Seis bilhões de pessoas, seis bilhões de almas, e muitas vezes você ainda consegue se sentir só. Dentre tantos indivíduos como pode um fazer a diferença? Um ser, de fato, o único? Não é coincidência absurda o 'amor da sua vida' aparecer justamente para você no meio de seis bilhões de semelhantes? Ou será que há vários 'amores de nossas vidas'?
É o amor mesmo que nos faz querer alguém? Ou será o sentimento de posse? Tudo não fica muito melhor quando na mão dos outros? Com pessoas o mesmo acontece. Você pode não amar uma pessoa quando 'a possui', no entanto, quando ela se distanciar de você, sempre haverá o incômodo, a sensação: 'Como assim? Algo está fora de ordem'. Aí começa o dilema... O que fazer? Manter-se longe ou recuperar o que, até então, era seu, mesmo que por um simples capricho. O 'escorregar das mãos' é o que mais afeta, o que mais é sentido.

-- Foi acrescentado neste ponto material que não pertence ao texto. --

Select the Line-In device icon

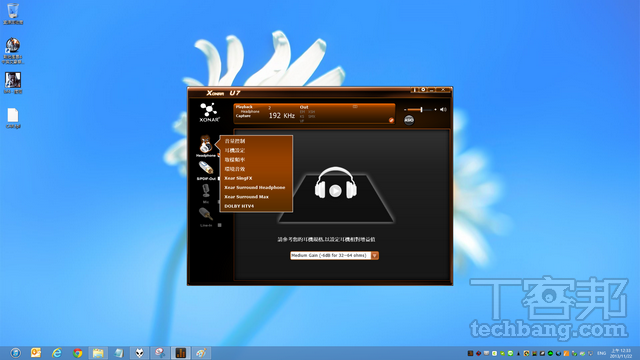205,214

É aí que as coisas se confrontam. O amor não é egoísta. O amor é entrega, é doação. Uma relação é sim, é individualista, não há a preocupação com a outra parte, somente com si, só querem saber se não terão que ceder, se terão a SUA liberdade, se não prejudicará as SUAS ambições pessoais, etc.
Visão um tanto quanto pessimista, não? Talvez por isso que eu ache até mais importante do que o ‘amor’, a atração. A atração também é egoísta, ela só quer saciar, satisfazer, assim como uma relação.